Here are some highlights from the CRTC financial data, comparing 2010 to 2009:
- CBC revenues declined by 2 per cent in 2010 to $1.767 billion; the Parliamentary grant represented $1.14 billion (65 per cent) of total revenues
- despite the reduction in revenues, total CBC expenditures actually increased very slightly to $1.663 billion in 2010; program expenses increased modestly by 3 per cent
- but one area, sales and promotion expenses, increased by 15% overall. Sales and promotion accounted for $136 million in 2010, with increases of 17 per cent at CBC TV and almost 40 per cent at CBC News Network and RDI; an explanation as to why sales and promotion expenses of the CBC’s main TV services increased so markedly seems in order. Combined these increases in TV sales and promotion budgets accounted for roughly $20 million, which seems to have been taken from CBC radio budgets (see below)
- CBC administration expenses accounted for $210 million in 2010, a decline of 18 per cent from the previous year, led by a 34 per cent reduction in CBC radio administration expenses. This begs the question as to how this was accomplished in a one year period. It would be useful if CRTC were to provide more details on this large $200-plus million expense category
- CBC reduced salary expenses by almost $100 million in 2010 to $837.6 million (-10 per cent), a remarkable achievement for one year and one needing some explanation
- overall expenses of CBC TV (+3 per cent) increased in 2010, as did the expenses of CBC News Network (+13 per cent), ARTV (+7 per cent), bold (+16 per cent) and the Documentary Channel (+4 per cent). Reseau de l’Information had a modest decline of 3 per cent but CBC radio decreased expenses by 9 per cent or by almost $35 million, meaning that radio services took a major financial hit in 2010 and appear to have been singled out, inadvertently or not, to bear the brunt of CBC cost cutting. The result was noticeable on air as mid-day local programming was reduced by half and many daytime time slots consisted of repeat programming.

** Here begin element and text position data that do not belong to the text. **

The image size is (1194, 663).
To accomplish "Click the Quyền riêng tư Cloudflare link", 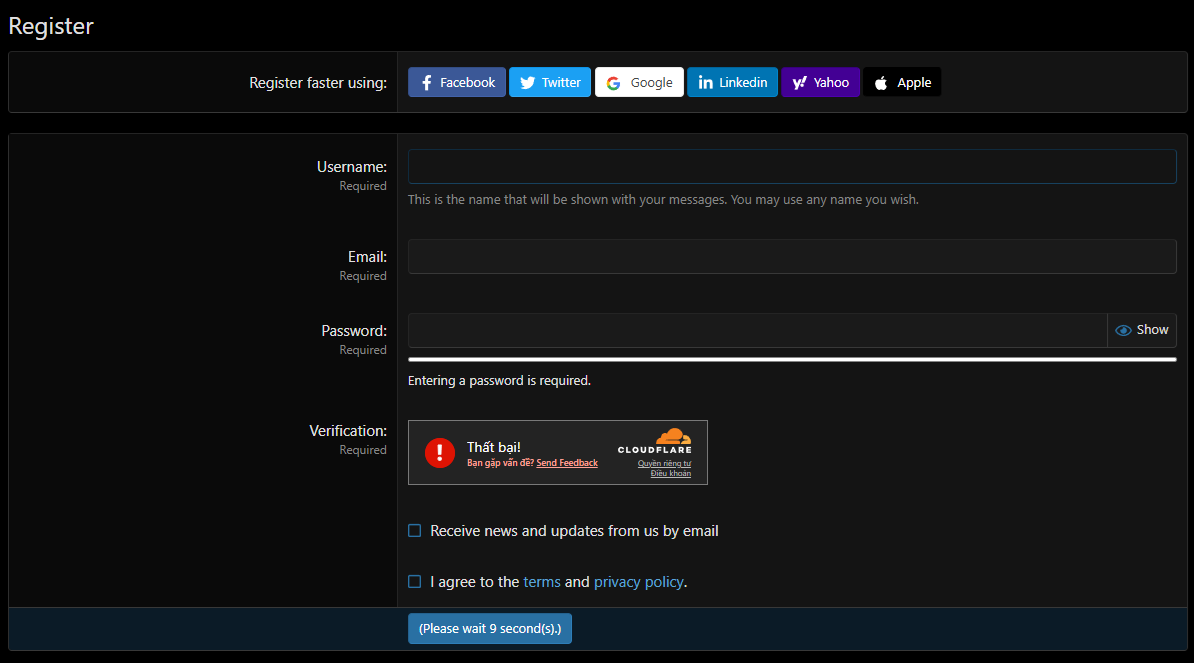I will tap(664, 463).
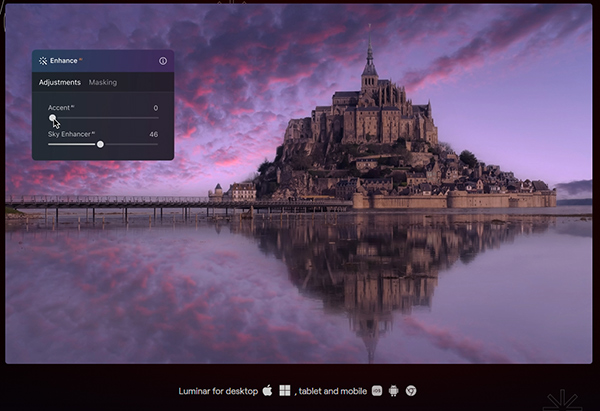Click the Sky Enhancer value 46
The height and width of the screenshot is (411, 600).
tap(153, 134)
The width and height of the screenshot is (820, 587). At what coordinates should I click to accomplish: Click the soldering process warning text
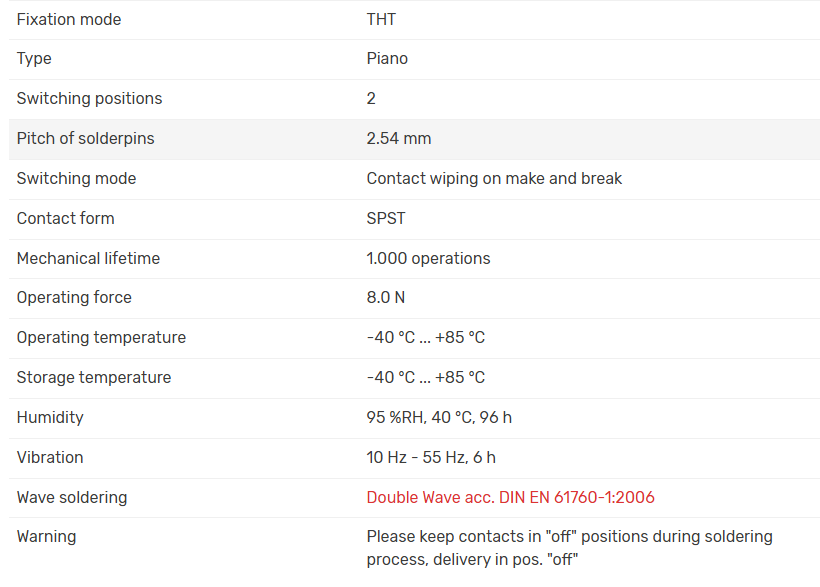coord(569,548)
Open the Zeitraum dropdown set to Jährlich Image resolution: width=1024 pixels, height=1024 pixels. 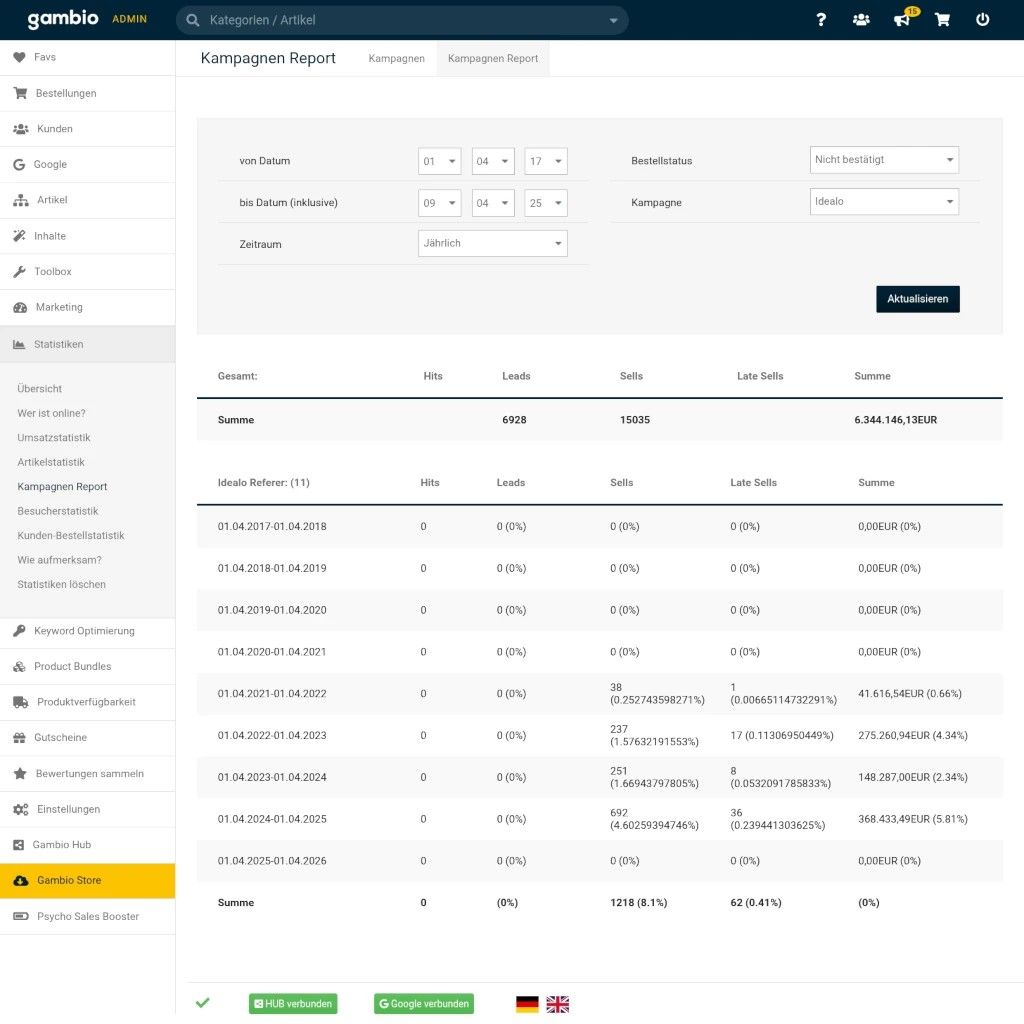(x=492, y=244)
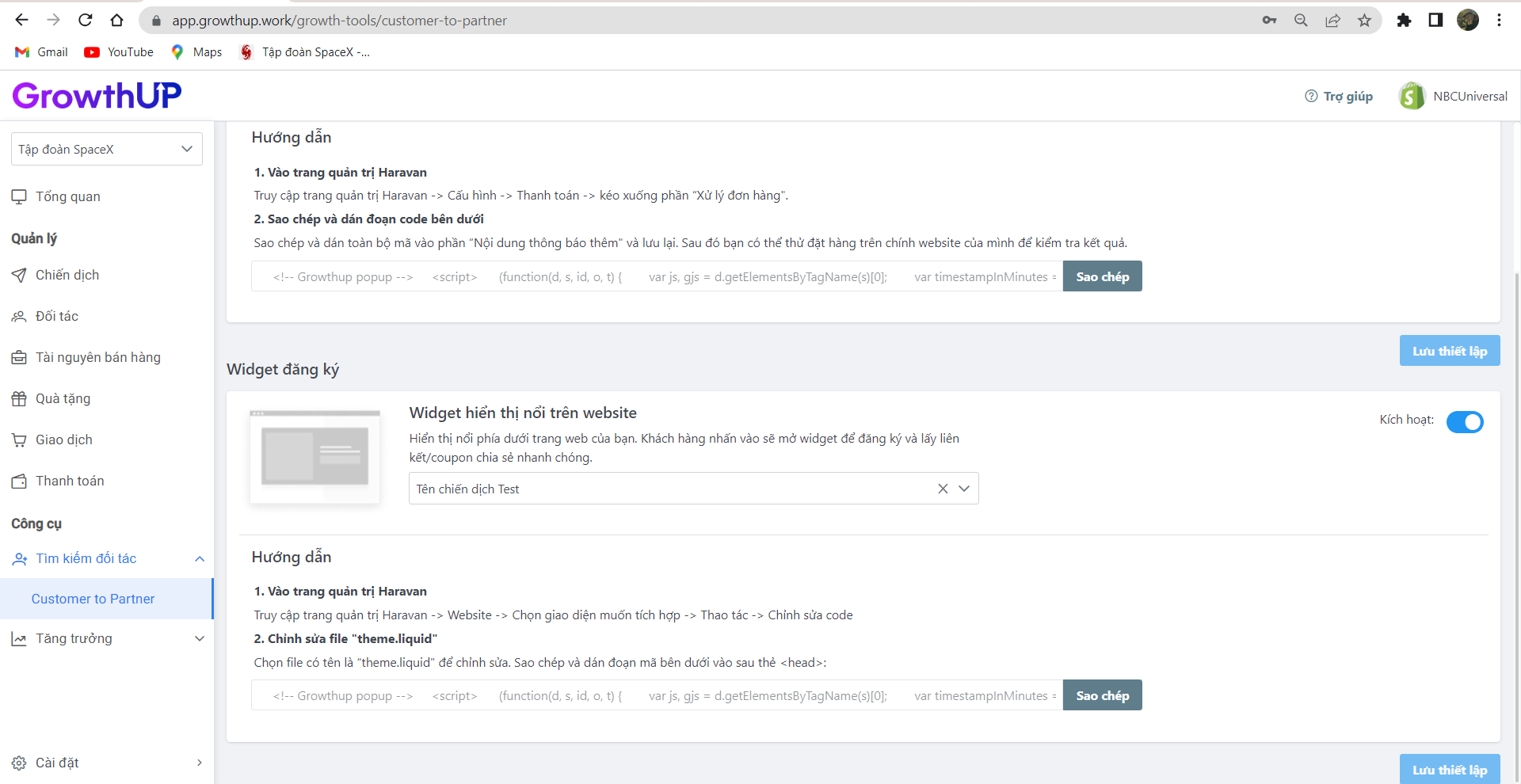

- Just weeks ago CBC filed limited 2011 financial data with CRTC and it shows CBC radio suffered an additional $30 million dollar reduction (-10 per cent) in 2011. Both CBC English and French TV services increased their expenses in 2011, meaning that radio has been sacrificed to fund CBC TV. Does anyone at CBC other than the VP in charge of the books realize this?
The CBC has been through a tumultuous period and it is going to get more challenging. The CRTC financial data on the state of CBC indicate that the CBC’s planning and basic budgeting tools are not up to the task of the changes and priorities the CBC must choose from as it enters a period of reduced government funding.